How quickly the fallen spirit can be stripped of its veneer by a vulture. How quickly the mind loses its ability to regulate the desires of the body. They had fucked in every room, mauled and bruised each other. And if Leo felt like a zombie ground into the earth by a siren he could not complain, because he had consented to everything, even encouraged it.
The days blurred into one until 2 April reared up in front of him. A year had passed since Eleni’s death. That morning he did not emerge from bed, he could hear Kath putting Ellen to sleep
in her cot. He knew that any moment the door would open. He pulled the sheets over his head and groaned. He felt something stir in his gut, he did not recognize it at first, but it bubbled quietly until she walked in and pulled his covers off. It was the tiniest of rebellions, barely a croak when it came out. ‘Stop,’ he whispered, ‘we have to stop this . . . I hate it . . . I’ve had enough.’
Deep down she knew he was right. It had to stop. Her addiction to Leo was like a cancer eating away at her family life, but she had been unable to kick the habit. Now the drug had rejected the addict. Yet still she craved him; their liaison had marked her sexual renaissance, she felt rejuvenated, attractive and powerful. She could neither explain nor contain the rage that was welling up inside her or understand why, when there was no love between them, she should feel so spurned.

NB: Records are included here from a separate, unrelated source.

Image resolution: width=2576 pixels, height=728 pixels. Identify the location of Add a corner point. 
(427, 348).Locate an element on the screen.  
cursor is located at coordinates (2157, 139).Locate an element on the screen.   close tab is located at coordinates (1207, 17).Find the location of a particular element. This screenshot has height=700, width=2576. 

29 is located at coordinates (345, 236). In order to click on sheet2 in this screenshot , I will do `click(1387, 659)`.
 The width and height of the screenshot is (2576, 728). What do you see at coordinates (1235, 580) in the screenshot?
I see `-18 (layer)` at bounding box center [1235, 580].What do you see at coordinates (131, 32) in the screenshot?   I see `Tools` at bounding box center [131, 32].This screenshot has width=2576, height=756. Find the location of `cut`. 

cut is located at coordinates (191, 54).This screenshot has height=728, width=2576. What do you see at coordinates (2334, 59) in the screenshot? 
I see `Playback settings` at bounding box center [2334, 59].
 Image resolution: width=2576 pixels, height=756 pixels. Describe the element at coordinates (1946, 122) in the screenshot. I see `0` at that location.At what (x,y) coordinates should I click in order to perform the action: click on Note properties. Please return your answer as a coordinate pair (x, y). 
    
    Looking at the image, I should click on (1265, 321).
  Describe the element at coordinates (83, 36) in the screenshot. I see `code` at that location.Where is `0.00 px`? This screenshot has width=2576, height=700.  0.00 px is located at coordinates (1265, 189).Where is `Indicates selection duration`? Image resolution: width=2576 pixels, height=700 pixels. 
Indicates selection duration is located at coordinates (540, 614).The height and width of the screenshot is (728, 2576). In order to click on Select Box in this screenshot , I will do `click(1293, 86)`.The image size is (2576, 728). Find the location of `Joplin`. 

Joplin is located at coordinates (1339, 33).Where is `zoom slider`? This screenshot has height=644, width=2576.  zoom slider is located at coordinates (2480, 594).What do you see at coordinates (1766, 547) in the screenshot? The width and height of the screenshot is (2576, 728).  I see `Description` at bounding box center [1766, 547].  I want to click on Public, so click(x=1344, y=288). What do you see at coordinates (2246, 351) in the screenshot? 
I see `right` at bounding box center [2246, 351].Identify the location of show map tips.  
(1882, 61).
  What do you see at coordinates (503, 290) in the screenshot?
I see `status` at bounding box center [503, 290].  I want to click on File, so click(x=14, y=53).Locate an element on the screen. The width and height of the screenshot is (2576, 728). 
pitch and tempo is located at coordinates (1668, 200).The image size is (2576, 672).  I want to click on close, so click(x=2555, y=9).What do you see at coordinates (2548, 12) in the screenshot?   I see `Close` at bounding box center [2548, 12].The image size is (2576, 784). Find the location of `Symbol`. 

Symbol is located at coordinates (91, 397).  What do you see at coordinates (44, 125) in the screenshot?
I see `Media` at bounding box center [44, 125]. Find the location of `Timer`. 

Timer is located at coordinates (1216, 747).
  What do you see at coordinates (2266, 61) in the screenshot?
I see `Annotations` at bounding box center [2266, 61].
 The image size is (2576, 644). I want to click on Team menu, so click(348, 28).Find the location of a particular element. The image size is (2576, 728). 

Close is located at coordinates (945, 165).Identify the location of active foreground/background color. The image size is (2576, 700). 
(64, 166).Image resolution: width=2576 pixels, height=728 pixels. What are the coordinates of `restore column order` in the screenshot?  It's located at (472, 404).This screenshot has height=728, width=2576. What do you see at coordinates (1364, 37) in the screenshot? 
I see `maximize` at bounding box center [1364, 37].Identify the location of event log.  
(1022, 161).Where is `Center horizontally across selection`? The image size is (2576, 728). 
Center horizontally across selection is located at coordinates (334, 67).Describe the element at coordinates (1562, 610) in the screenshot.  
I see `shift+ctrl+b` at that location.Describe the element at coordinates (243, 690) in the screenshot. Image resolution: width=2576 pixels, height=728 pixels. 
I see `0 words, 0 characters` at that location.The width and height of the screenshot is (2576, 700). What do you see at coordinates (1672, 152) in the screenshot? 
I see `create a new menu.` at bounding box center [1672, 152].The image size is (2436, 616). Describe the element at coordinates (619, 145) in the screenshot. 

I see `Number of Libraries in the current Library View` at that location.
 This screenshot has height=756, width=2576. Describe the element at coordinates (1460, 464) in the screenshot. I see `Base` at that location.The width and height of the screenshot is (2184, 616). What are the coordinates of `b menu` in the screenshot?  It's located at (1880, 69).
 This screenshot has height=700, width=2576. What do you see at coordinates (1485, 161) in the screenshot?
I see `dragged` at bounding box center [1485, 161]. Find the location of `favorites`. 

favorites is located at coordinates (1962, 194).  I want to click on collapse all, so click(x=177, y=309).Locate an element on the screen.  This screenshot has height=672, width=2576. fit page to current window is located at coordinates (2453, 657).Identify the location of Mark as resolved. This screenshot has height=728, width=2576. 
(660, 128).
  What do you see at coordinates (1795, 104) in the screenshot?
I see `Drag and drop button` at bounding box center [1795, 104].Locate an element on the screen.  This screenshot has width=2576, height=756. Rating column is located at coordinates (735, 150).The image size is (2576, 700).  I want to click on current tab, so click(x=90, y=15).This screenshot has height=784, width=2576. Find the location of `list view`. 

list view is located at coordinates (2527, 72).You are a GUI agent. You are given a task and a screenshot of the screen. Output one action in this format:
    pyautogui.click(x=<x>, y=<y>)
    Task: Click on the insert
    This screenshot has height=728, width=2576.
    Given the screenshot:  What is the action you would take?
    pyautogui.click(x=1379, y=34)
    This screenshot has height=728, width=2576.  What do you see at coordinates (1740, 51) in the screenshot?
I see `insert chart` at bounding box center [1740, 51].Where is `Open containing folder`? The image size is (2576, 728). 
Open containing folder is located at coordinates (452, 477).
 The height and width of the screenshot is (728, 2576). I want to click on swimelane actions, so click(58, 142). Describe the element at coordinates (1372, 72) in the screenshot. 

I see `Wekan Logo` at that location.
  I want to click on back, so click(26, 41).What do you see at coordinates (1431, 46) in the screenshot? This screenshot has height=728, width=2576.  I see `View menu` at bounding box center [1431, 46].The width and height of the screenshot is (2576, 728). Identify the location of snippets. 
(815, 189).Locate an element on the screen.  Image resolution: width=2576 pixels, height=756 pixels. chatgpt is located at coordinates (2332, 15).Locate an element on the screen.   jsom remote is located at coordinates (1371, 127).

‘Then you’d better leave now,’ she exploded. ‘I don’t want you in the house. Go on, get out.’ She pulled him out of bed and frogmarched him down to the front door in his pyjamas. ‘Piss off and don’t come back,’ she yelled. It was raining hard. Leo stood bewildered on the doorstep whilst Kath returned upstairs to throw his things from the window in a whirl of fury. Leo gathered his goods from the wet pavement and staggered down the road, chased all the way by Mrs Hardman’s splenetic insults and the sorry screams of her abandoned baby.
23
IMAGINE IF YOU OPENED ALL THE PRISONS AND LET ALL THE murderers and thieves out – now imagine if all those lunatics were put in uniforms and given power . . . Actually it’s not so difficult to imagine, is it, Fischel? Because that’s pretty much what Hitler is doing here. And that’s exactly what had just happened in Irkutsk when we got there. Except that Kerensky’s plan to boost the Russian Army with criminals backfired somewhat because, while half the prisoners joined him, the other half mocked him by joining the Bolsheviks. The town was full of no-go areas, particularly at night on the roads towards the barracks, where it wasn’t unusual to find an empty pocketed corpse in the gutter at dawn. Of course we had no idea about that, so we blundered straight into the most dangerous part of town without even realizing it. We found an empty guest house and couldn’t understand why the landlord immediately offered us a discount and agreed to let us pay at the end of the week. We didn’t have enough money to pay up front. He didn’t even ask any questions when he heard Király speaking German. I don’t think he had seen a guest for months.